I'm sure if I’d spent the past three months hanging out in the faux Federalist stage set of the Virginia Beach campus, I'd have had better, funnier stories to tell on my classmates. Still, given that roughly one-third of Regent's student body consists of online students, my experience of Regent can hardly be dismissed as atypical. It's clear from the syllabus that the professor was expecting more garden-variety evangelical students -- and he probably would have had them, had there been students from the law or government schools in these courses. Instead, he got some older, wiser, more flexible and open minds who had already vaulted the rigid walls of fundamentalist dogma, and had integrated traditionally liberal issues like peace, justice, human rights, and the environment into their devoutly Christian worldview. They're not my grandmother's prayer group. But they are people I'd be glad to make room for on the political front lines of the various interests we do share.
Regent and its fellows -- Bob Jones, Patrick Henry, Wheaton, and similar evangelical universities -- are an important and gathering force on the landscape of evangelical America. For that reason, we on the left absolutely need to track their activities with careful and persistent attention. At the same time, we do ourselves, our readers, and the institutions themselves a great disservice if we allow ourselves to take everything we hear and see at face value, or interpret it through our own filters without really listening to what's being said. Because, in my experience, what's being said by the official spokespeople doesn't always square what's going on in the faculty lounges, libraries, coffeehouses, and classrooms.

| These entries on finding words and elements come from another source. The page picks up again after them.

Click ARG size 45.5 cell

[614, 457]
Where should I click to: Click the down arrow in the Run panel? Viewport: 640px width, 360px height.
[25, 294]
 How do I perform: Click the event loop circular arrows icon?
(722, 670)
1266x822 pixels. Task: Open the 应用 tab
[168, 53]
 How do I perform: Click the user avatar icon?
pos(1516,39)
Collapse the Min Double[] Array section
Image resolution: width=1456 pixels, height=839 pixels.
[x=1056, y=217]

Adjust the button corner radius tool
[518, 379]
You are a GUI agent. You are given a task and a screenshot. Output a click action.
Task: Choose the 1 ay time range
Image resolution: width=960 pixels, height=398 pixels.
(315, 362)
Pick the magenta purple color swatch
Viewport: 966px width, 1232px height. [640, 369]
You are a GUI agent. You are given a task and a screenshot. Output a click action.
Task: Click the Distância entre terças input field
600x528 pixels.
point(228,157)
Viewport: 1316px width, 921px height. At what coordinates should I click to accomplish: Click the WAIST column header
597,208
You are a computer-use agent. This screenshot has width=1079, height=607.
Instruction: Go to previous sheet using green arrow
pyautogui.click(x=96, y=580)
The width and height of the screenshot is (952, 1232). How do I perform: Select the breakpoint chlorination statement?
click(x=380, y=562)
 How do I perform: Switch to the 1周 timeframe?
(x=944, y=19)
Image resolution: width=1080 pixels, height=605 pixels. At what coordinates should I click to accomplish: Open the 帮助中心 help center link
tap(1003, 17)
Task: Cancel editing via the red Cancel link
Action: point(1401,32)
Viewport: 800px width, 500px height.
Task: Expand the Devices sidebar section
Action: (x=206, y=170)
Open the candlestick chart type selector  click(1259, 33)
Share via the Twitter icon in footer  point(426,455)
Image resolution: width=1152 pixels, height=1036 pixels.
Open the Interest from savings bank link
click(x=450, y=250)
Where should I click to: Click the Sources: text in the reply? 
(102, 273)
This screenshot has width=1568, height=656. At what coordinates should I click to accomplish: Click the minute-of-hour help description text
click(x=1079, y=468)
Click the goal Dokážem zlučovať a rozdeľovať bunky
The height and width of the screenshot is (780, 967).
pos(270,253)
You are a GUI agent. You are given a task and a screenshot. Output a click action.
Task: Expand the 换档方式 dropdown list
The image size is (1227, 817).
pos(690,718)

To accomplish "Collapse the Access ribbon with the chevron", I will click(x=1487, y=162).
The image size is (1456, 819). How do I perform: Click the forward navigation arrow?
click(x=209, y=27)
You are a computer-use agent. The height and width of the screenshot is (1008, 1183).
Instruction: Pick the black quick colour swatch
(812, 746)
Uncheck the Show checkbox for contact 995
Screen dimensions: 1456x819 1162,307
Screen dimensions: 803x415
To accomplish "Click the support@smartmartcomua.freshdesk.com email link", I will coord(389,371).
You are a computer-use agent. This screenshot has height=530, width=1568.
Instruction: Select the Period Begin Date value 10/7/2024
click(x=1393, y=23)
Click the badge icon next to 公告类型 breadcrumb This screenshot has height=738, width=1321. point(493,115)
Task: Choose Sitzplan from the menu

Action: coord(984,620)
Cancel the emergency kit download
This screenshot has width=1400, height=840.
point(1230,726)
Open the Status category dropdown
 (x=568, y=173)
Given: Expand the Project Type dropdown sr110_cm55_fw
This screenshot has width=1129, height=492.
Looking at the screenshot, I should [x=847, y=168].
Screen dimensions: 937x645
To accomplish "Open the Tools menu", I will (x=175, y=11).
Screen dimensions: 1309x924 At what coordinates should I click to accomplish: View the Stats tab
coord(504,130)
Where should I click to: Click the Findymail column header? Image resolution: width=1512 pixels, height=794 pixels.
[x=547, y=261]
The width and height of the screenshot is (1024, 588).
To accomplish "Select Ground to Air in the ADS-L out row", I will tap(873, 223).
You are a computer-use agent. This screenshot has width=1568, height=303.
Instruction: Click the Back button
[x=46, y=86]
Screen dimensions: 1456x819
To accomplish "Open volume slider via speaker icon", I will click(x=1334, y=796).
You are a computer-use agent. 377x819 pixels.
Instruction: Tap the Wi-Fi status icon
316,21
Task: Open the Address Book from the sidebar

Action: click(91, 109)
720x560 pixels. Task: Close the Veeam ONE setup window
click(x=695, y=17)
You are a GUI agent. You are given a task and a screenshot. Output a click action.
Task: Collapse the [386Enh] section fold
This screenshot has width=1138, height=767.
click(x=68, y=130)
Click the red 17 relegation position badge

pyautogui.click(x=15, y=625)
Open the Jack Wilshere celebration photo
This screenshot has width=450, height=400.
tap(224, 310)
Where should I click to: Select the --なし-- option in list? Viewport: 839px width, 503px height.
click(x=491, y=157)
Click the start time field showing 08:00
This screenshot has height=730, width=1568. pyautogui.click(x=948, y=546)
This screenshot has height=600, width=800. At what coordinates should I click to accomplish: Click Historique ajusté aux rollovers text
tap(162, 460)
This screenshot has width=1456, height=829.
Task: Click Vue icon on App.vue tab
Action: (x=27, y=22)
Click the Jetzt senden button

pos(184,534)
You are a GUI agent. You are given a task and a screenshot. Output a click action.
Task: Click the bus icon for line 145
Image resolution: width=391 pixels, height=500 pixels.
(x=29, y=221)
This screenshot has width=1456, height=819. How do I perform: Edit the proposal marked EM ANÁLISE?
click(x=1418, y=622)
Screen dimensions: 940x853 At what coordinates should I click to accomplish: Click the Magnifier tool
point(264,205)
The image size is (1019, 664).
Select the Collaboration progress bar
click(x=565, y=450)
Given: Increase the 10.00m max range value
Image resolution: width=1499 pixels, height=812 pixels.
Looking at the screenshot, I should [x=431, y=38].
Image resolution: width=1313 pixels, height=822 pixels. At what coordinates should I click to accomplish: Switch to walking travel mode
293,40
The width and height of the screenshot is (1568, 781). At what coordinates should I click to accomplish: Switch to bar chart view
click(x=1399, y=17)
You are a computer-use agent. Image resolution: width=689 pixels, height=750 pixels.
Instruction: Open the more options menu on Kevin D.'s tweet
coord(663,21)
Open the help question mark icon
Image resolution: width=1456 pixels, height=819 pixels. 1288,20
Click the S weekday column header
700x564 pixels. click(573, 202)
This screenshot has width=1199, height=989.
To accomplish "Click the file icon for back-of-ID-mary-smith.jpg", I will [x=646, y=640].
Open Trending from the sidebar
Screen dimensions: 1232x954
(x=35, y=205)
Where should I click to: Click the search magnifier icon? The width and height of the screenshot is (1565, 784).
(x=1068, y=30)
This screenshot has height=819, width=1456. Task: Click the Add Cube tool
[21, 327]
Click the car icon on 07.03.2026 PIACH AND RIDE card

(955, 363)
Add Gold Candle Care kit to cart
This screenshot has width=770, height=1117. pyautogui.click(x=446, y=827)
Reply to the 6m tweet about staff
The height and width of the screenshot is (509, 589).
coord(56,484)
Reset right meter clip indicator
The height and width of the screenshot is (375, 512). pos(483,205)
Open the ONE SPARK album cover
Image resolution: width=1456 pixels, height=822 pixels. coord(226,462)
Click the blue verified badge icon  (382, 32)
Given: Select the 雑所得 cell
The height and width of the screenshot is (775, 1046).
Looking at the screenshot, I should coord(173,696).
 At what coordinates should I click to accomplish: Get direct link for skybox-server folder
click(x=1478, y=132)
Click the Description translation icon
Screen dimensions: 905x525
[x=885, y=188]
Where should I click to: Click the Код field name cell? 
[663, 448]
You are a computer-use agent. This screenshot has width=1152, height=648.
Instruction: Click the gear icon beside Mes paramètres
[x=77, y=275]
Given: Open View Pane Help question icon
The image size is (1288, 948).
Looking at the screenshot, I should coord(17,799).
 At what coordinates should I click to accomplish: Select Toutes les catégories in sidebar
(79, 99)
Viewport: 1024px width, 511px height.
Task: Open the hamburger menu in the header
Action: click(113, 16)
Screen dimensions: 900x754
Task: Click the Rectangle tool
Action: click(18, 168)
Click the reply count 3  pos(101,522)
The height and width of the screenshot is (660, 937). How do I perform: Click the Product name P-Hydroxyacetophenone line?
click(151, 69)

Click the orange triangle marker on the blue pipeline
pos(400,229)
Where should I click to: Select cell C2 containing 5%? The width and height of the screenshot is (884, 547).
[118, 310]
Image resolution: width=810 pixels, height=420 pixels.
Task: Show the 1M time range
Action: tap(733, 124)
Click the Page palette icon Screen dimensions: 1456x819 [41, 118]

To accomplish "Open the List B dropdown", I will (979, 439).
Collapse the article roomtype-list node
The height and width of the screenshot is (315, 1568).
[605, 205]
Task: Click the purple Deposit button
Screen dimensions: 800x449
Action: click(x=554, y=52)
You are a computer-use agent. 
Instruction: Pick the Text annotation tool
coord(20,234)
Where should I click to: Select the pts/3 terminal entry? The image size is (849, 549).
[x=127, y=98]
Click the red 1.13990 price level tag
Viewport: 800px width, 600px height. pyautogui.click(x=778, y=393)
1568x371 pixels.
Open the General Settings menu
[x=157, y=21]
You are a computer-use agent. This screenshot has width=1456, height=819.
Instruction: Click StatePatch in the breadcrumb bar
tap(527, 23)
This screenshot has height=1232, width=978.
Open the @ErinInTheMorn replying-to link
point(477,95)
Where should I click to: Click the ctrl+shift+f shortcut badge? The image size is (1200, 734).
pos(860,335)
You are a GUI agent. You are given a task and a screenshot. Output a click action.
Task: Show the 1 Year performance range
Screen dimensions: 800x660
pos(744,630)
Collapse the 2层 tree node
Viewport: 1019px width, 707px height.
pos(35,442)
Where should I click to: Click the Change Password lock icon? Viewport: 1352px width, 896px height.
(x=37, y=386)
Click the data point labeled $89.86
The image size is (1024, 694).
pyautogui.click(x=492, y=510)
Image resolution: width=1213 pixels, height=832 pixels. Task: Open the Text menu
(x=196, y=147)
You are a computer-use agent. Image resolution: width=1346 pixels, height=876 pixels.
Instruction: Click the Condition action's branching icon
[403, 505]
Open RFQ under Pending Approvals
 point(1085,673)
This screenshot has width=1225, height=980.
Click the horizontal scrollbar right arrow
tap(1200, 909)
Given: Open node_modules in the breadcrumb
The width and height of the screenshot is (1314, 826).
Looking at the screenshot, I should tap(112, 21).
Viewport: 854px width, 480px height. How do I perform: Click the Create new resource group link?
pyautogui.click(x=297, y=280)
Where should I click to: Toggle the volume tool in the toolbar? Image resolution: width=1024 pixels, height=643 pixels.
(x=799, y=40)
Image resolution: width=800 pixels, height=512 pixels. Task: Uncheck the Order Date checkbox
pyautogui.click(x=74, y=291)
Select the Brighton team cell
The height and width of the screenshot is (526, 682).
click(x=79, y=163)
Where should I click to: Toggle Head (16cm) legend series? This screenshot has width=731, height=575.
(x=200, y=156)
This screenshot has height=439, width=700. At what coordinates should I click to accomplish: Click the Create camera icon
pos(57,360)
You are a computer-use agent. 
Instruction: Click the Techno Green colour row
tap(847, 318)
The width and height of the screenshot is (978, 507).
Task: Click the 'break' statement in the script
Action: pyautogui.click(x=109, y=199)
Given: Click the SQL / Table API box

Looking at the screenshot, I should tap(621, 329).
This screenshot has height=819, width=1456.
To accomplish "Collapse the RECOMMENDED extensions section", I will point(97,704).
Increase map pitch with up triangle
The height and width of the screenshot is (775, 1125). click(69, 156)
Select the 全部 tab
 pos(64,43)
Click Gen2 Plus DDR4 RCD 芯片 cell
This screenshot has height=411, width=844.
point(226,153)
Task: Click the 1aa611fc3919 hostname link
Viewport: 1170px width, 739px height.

It's so very tempting to stereotype and demonize. After all, the religious right has done it to us for years. But accuracy and fairness -- the only two true allegiances of any journalist -- demand that we take the time to take off our own ideological filters, wander into their communities, stay awhile, and commit to listening to them on their own terms. When it comes to the emerging evangelical elite at places like Regent, we will often have our prejudices more then confirmed. But we may also be rewarded with more friends and allies than we might have imagined.